_INSTRUCTIONS TO FOLLOW:_ Copy the data lines from the one containing "Where should I" through the one containing "pyautogui.click(x=162, y=745)", inclusive, exactly as they appear, and leave out the pictures.

_DATA EXTRACT:_
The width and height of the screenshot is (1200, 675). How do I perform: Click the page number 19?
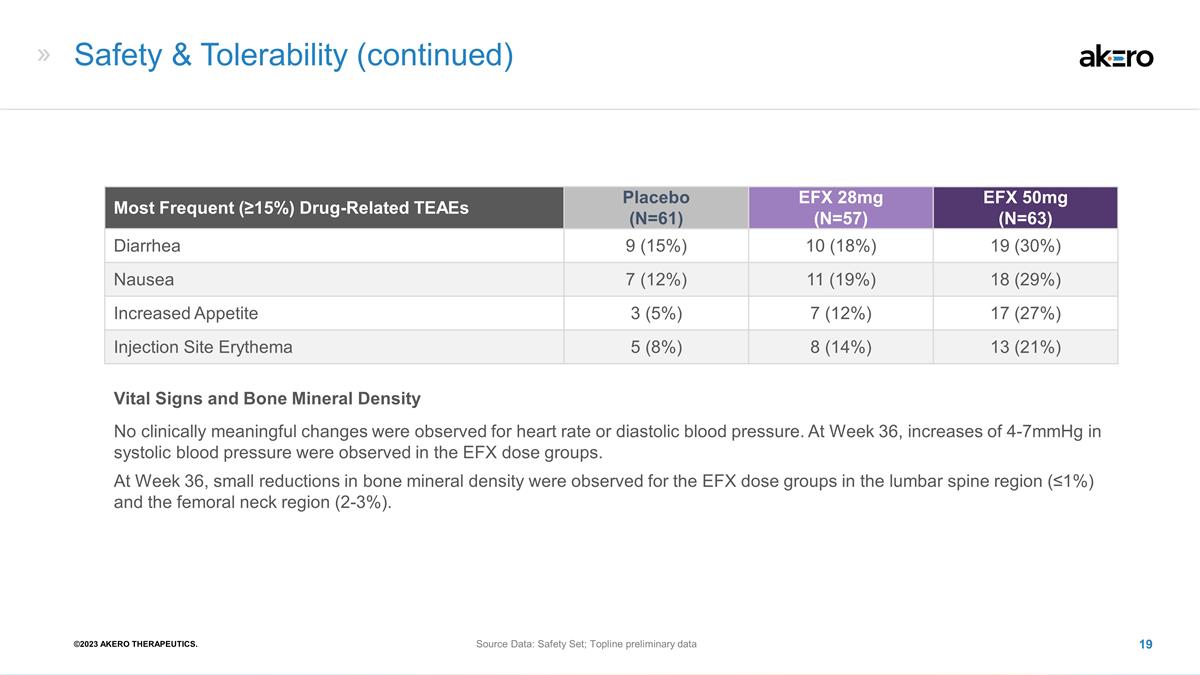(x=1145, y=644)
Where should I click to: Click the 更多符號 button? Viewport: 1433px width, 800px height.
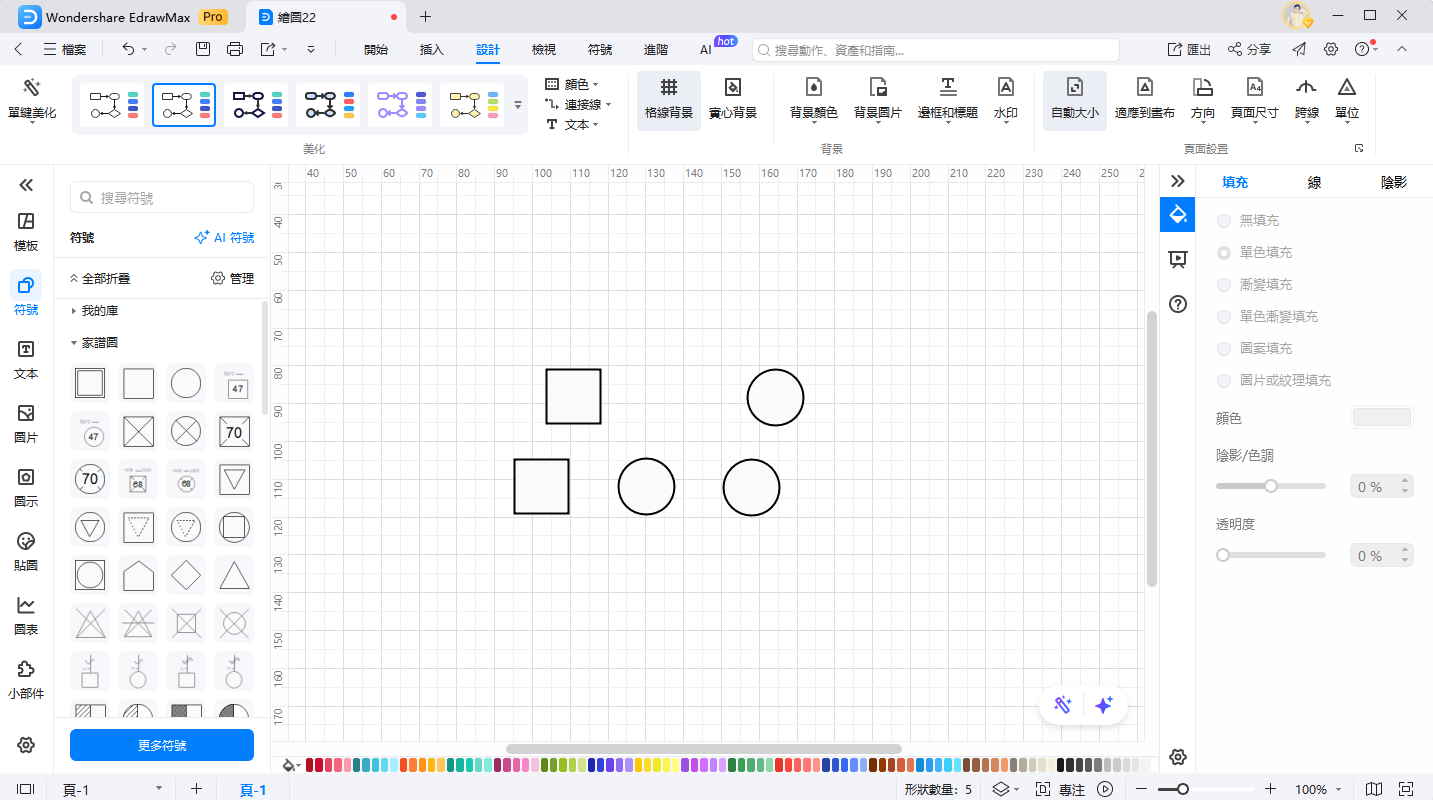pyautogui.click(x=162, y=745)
==
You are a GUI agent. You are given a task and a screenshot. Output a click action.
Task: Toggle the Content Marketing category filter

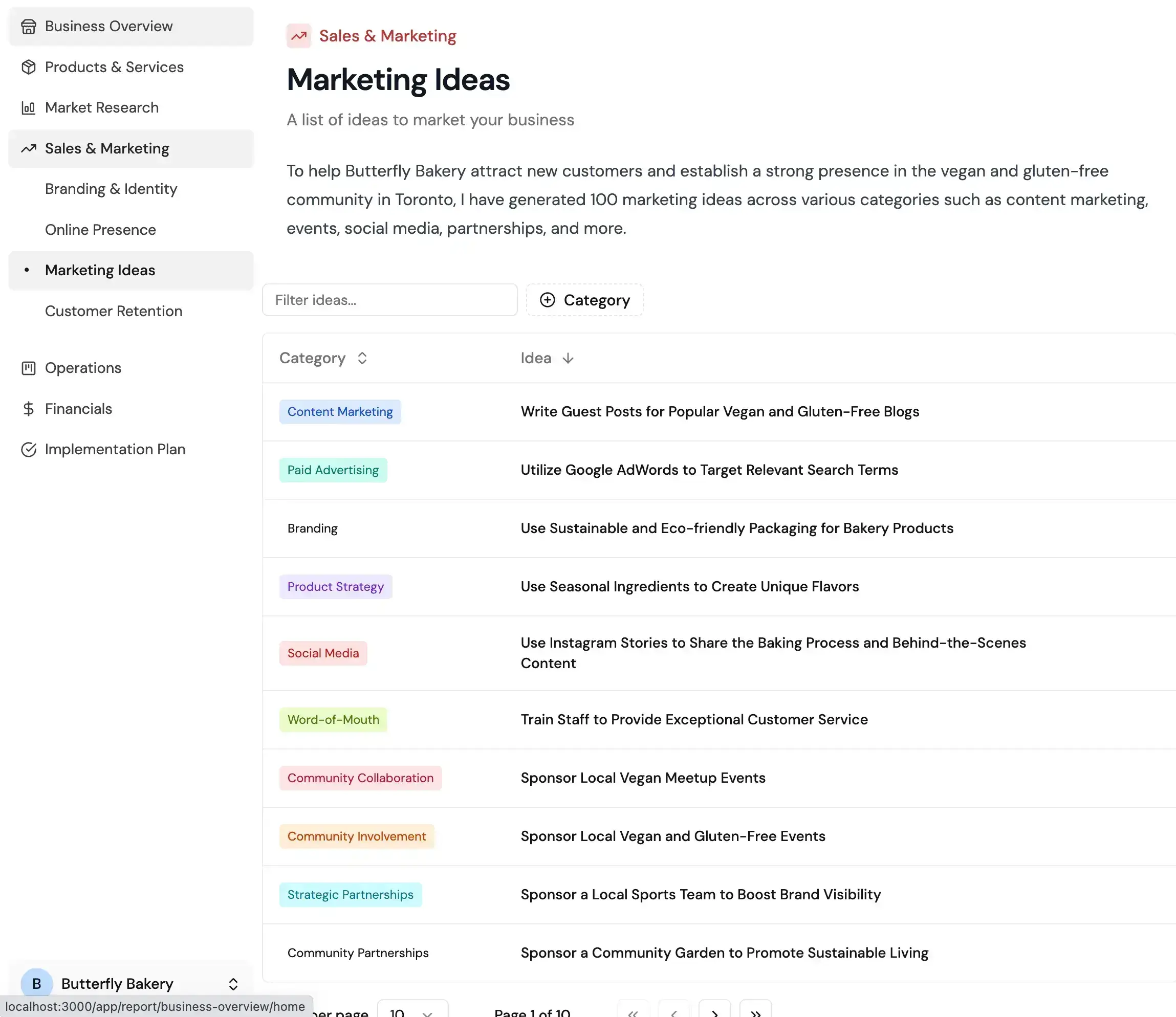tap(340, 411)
==
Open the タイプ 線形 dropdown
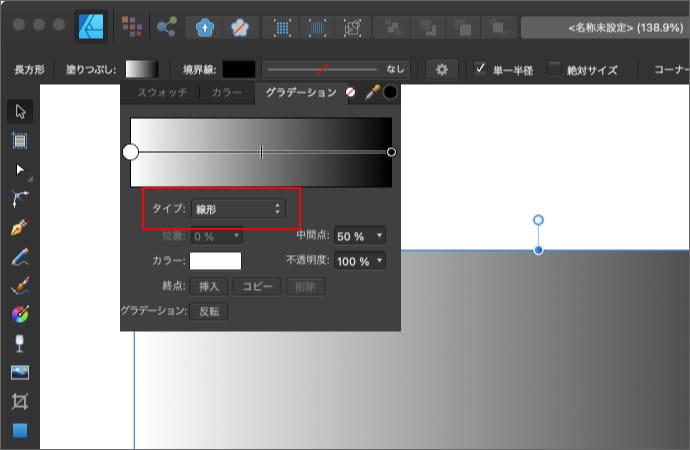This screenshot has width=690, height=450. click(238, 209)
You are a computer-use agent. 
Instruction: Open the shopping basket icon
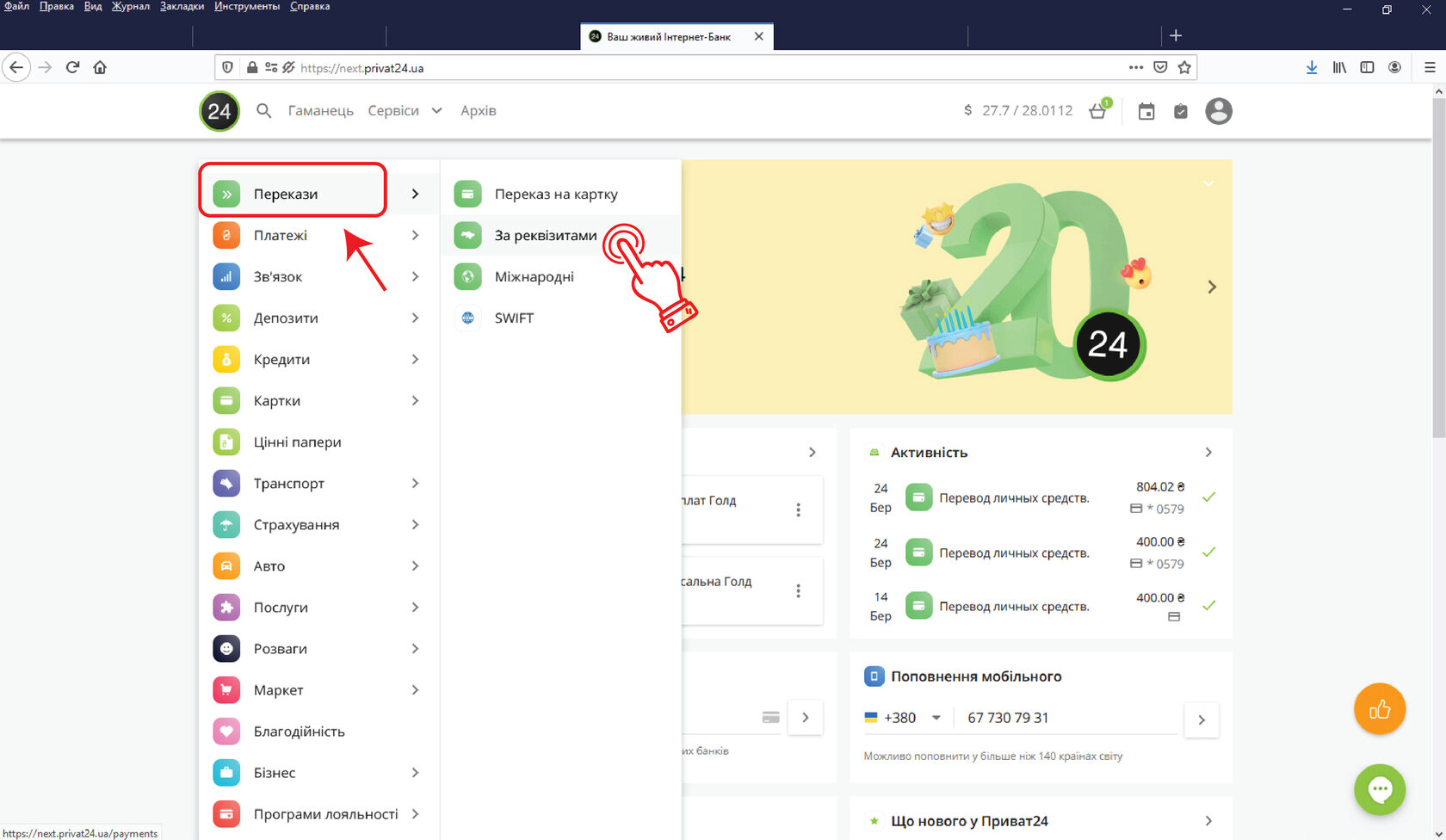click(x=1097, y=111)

_RESPONSE TO THIS EXERCISE:_
Where should I click to: Click the 更多符號 button? Viewport: 1433px width, 800px height.
pyautogui.click(x=162, y=745)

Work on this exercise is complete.